Economia

Governo Federal amplia gastos fora do teto e enfraquece meta fiscal em 2026

Aprovado como medida para conter preços, o PLP dos combustíveis virou um pacote amplo de gastos, ampliando exceções ao teto da meta

A aprovação do Projeto de Lei Complementar (PLP) dos combustíveis no Congresso Nacional ampliou o espaço para despesas fora dasregras fiscais em 2026 e reacendeu o debate sobre a capacidade do governo de cumprir as metas estabelecidas no arcabouço fiscal.

O texto, que segue para sanção presidencial, incorporou uma série de medidas, os chamados jabutis, que permitem antecipar gastos e abrir exceções ao regime vigente, ao mesmo tempo em que tenta sinalizar algum ajuste para o próximo ano.

Entenda o PLP dos combustíveis

O projeto foi originalmente desenhado para mitigar os efeitos da alta internacional do petróleo sobre os preços dos combustíveis no Brasil, com a possibilidade de redução de tributos federais.

Durante a tramitação, porém, o texto passou a concentrar outras iniciativas e acabou se transformando em um pacote mais amplo, incluindo incentivos a setores específicos e autorização para novas despesas.
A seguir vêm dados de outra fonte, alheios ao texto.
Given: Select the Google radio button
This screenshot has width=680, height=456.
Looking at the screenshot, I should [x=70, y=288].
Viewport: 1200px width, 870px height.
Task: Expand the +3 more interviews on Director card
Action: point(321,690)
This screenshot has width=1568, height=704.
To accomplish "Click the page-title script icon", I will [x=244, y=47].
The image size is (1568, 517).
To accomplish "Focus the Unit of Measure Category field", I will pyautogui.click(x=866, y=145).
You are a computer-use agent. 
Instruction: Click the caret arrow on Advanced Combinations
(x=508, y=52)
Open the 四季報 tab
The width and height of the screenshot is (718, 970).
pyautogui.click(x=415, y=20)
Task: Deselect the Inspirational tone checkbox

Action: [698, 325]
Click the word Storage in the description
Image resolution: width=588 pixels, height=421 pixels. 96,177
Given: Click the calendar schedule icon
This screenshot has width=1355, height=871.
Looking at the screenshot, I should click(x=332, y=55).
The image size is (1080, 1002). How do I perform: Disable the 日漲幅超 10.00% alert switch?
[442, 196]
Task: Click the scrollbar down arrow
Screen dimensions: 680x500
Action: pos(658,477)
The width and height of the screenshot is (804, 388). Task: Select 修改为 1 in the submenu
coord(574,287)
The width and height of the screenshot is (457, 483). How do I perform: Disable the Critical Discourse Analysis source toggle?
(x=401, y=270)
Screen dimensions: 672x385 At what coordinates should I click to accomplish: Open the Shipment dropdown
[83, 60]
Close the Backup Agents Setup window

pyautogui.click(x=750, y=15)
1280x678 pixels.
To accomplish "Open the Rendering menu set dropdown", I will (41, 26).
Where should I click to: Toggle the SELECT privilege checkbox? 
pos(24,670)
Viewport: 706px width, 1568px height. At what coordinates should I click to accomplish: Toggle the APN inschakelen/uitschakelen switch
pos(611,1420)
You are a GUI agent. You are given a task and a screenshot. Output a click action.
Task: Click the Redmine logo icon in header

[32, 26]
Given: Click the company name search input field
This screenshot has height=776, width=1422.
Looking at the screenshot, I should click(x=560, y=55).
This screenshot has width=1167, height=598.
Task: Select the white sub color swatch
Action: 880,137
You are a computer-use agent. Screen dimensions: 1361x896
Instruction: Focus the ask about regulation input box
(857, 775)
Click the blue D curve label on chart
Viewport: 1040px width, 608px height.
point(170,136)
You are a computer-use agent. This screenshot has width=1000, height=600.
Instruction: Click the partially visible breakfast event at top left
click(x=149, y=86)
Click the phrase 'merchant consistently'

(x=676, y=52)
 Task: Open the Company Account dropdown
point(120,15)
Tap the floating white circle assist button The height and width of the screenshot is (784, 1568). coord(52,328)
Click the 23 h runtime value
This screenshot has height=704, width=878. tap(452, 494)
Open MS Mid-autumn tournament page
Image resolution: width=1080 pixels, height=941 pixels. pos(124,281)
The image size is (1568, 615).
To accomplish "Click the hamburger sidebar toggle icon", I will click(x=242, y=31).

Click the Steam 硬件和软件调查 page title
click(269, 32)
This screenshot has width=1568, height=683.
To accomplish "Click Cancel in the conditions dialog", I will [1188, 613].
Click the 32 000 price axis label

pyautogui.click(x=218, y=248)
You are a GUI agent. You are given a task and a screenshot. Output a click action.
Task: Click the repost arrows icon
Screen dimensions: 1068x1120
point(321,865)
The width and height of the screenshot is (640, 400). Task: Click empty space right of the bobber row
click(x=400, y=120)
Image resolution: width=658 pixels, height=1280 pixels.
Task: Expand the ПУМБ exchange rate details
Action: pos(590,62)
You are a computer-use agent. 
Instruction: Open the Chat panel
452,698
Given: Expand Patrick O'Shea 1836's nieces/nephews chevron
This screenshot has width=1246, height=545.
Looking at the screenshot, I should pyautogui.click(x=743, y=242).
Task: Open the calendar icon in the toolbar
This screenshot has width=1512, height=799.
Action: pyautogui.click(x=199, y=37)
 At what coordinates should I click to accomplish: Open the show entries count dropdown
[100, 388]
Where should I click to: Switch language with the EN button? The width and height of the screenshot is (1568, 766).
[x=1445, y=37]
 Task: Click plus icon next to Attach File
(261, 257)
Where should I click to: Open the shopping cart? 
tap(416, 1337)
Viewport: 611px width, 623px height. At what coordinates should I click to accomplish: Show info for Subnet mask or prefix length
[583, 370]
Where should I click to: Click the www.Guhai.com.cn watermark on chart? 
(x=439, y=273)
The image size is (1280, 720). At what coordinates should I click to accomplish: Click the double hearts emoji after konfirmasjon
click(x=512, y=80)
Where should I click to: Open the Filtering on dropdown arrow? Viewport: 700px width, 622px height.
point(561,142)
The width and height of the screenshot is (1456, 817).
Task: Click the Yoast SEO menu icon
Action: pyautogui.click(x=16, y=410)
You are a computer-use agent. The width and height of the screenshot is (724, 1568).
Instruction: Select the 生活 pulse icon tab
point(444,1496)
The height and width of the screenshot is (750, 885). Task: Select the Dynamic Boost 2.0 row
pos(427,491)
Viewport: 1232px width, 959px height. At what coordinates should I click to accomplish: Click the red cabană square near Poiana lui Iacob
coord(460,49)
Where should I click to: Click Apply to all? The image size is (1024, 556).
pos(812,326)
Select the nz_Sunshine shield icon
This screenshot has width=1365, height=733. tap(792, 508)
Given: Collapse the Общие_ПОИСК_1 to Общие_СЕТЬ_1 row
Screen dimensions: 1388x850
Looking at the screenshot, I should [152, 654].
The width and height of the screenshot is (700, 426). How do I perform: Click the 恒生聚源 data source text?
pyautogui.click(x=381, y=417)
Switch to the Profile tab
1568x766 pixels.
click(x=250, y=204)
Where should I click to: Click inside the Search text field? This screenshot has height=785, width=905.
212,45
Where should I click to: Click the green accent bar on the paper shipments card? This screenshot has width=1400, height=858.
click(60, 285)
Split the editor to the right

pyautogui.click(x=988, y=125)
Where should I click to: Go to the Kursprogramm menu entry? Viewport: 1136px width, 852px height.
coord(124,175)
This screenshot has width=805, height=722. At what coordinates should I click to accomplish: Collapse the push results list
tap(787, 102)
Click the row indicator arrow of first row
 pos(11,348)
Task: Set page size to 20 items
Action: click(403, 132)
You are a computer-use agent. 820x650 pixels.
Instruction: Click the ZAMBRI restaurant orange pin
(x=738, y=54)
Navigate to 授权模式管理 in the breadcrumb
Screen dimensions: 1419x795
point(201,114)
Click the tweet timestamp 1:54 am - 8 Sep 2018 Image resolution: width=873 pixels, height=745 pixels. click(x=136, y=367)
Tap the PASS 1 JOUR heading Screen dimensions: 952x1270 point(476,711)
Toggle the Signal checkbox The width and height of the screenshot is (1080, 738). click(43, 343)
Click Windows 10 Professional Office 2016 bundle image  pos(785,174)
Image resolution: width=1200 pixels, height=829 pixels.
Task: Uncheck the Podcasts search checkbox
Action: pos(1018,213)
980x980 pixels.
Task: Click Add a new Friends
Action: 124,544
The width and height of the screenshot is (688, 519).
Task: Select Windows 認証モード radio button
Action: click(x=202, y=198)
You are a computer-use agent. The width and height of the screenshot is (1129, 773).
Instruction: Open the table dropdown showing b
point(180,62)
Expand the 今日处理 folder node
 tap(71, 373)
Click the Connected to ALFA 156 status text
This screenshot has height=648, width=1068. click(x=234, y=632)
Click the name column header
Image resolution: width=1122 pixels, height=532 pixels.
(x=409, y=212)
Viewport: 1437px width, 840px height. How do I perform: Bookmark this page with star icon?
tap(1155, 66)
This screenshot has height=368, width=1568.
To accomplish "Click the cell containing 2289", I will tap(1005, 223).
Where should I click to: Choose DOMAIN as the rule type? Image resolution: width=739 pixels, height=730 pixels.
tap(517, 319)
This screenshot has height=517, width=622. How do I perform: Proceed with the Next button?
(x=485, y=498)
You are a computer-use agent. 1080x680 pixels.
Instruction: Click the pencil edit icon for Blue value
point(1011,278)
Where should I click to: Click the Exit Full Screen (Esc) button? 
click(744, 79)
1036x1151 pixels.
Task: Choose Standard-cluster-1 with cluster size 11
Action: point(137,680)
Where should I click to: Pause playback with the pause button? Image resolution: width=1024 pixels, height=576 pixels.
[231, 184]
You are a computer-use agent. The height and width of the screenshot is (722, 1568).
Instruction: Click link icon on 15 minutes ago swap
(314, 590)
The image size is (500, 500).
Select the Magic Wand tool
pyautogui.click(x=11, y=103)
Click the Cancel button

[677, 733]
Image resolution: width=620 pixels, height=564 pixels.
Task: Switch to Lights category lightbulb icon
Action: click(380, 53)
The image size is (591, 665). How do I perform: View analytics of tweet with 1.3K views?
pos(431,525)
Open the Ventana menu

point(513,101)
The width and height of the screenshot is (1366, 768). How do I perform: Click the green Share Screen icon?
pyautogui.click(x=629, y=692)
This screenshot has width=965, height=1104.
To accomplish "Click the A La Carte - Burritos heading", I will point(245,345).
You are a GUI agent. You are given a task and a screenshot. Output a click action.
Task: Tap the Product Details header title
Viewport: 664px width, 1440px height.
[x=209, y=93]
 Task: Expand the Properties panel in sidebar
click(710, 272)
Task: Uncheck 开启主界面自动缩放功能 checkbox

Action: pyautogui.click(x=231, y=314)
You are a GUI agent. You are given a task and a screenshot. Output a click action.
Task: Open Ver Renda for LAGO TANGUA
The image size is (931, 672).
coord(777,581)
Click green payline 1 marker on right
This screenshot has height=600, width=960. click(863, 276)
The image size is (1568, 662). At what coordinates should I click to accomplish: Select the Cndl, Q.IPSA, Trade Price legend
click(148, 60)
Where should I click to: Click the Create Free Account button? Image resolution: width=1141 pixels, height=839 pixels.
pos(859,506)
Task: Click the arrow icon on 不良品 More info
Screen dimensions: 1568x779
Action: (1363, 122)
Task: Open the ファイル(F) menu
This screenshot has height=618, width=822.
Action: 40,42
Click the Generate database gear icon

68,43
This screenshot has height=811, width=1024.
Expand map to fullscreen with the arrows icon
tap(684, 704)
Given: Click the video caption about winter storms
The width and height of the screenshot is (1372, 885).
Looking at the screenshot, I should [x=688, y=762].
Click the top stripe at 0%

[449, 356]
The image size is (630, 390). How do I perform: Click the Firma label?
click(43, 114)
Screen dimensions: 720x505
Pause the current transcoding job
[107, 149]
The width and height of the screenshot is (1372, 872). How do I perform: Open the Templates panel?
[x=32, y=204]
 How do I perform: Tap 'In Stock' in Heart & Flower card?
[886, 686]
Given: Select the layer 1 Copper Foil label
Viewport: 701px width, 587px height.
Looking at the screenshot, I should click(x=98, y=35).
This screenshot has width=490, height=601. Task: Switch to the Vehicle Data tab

Entre os principais pontos está a autorização para antecipar despesas previstas para 2027 e executá-las já em 2026, sem impacto direto sobre a meta fiscal do ano.

Principais pontos da medida

  • O projeto autoriza reduzir ou zerar impostos federais sobre diesel, gasolina, etanol e querosene de aviação para conter a alta de preços;
  • A perda de arrecadação será bancada com ganhos extras da exploração de petróleo e gás, no entanto, o texto incorporou incentivos a setores como fertilizantes, minerais críticos, agronegócio e indústria de defesa;
  • A medida prevê subvenções e uso de créditos tributários para produtores do biocombustível;
  • O texto inclui despesas extras, como recursos para Defesa e outras áreas, além de medidas fora do arcabouço no curto prazo;
  • O governo inseriu travas para limitar o crescimento de gastos obrigatórios e abrir espaço fiscal a partir de 2027.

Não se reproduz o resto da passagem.